Siempre es una incertidumbre el saber quién te tocará al lado en el asiento del avión. Y enredada en ese pensamiento me encontraba yo sentada en mi butaca de pasillo rumbo a Polonia, recién hecha la escala en Atenas, para encontrarme con un grupo de amigas. Íbamos a recorrer toda Europa y aunque los kilómetros se terminarían acumulando en mi nervio ciático merecería seguro la pena. Llevábamos meses organizando esa quedada, y hacía tiempo que no nos veíamos. La vida nos había llevado a vivir a cada una en distintos países y quedar en ese punto intermedio para comenzar nuestra andadura nos pareció divertido.

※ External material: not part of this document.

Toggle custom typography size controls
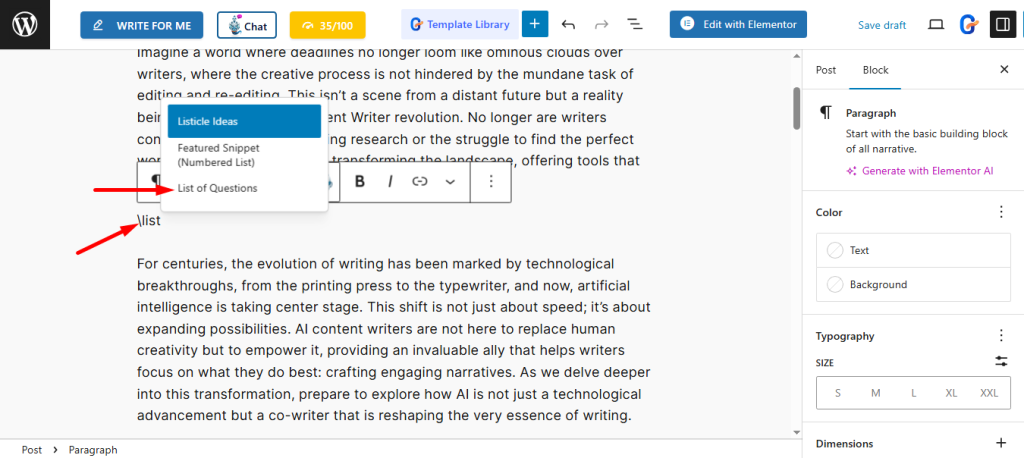Screen dimensions: 1024x458 click(1001, 361)
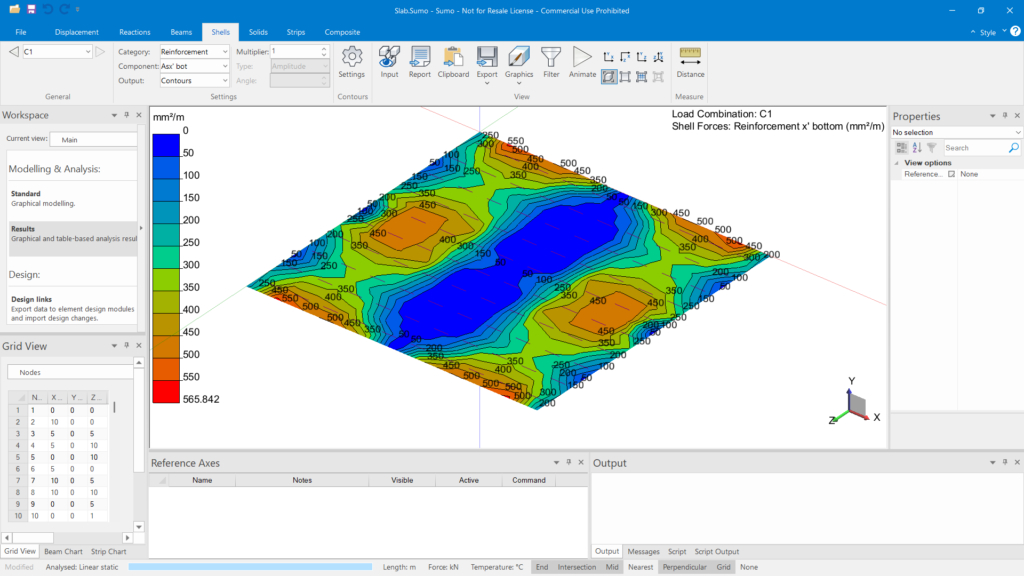Open the Beam Chart tab
This screenshot has height=576, width=1024.
(x=64, y=551)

Aún me estaba acomodando cuando una sombra que atisbé por el rabillo del ojo me preguntó cortésmente y con acento griego si podía dejarle paso hacia la ventanilla. Cuando levanté la mirada esa voz tomó la forma de un hombre con esa edad indefinida que dan las barbas pobladas. Barbas rubias y rizadas, al igual que su pelo que, dicho sea de paso, formaban un conjunto enormemente favorecedor alrededor de su bronceada piel mediterránea, al que además acompañaba su impecable traje de lino color marfil. Finalizado el momento de las presentaciones de cortesía comenzamos una ligera conversación mientras despegábamos. Me apetecía saber algo más de aquel dios griego, y no pude evitar esbozar una sonrisa cuando me dijo que su nombre era Zeus y que era entrenador olímpico. Me pareció que ya de entrada pretendía tomarme el pelo, pero me daba igual que fuera mentira porque sus ojos y el movimiento de sus labios al hablar merecían toda mi atención y me tenían tan absorbida que cuando me quise dar cuenta ya llevábamos un rato en el aire.

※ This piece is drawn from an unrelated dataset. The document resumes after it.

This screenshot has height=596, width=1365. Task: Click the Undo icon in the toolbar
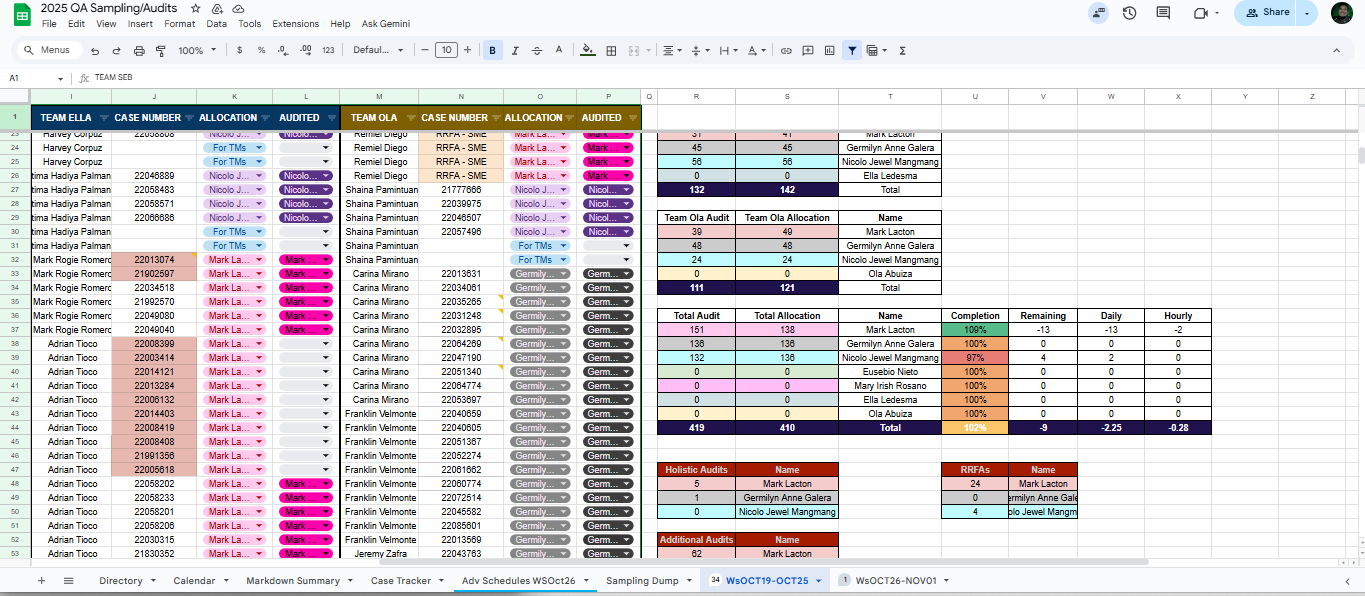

Nuestra amena charla se vio de pronto interrumpida por un súbito resplandor al que acompañó una fuerte descarga eléctrica en el horizonte. Estoy muy acostumbrada a los aviones pero nunca me había visto envuelta en una tormenta eléctrica de tal magnitud. Por acto reflejo no pude evitar al tercer trueno pegar un salto en mi asiento y agarrar su brazo con fuerza mientras me inclinaba sobre él para mirar por la ventanilla. Él aprovechó para meter su nariz entre mi pelo y acariciarme la cara en un intento de calmar mi ansiedad. Al girarme para responder a su gesto acerqué mi rostro al suyo y con toda naturalidad nos besamos apasionadamente. Los besos eran realmente buenos pero se nos estaban empezando a quedar muy cortos, así que con mucho disimulo y en cuanto los avisos de permanecer sentados desaparecieron, nos escabullimos por turnos al cuarto de baño. Allí mi ropa interior abrazó con diligencia mis tobillos para dejar que me penetrara con la fuerza de un toro. Nunca había tenido yo la ocasión de disfrutar de práctica amatoria alguna tan lejos del suelo y tuve la fortuna de que la tormenta reapareciera antes que la auxiliar de vuelo y su ruido acallase unos gemidos que daban buena cuenta de lo bien que me estaba iniciando en el sexo aéreo. Cuando salimos del baño, yo ya me encontraba mucho más calmada y él aún más relajado. Continuamos departiendo el resto del viaje a sabiendas de que no volveríamos a vernos, aunque yo le había planteado el despedirnos en mejores condiciones tras recoger las maletas. Sin embargo se esfumó nada más aterrizar y ya nunca más volví a verlo. Como si se hubiera desvanecido.
Relaté está historia a mis amigas pero ninguna me creyó. Todas pensaron que les estaba contando un sueño o una leyenda en la que había fantaseado con este ser mitológico. Pero yo puedo asegurar que fue cierta, y que este fue un auténtico polvo de dioses.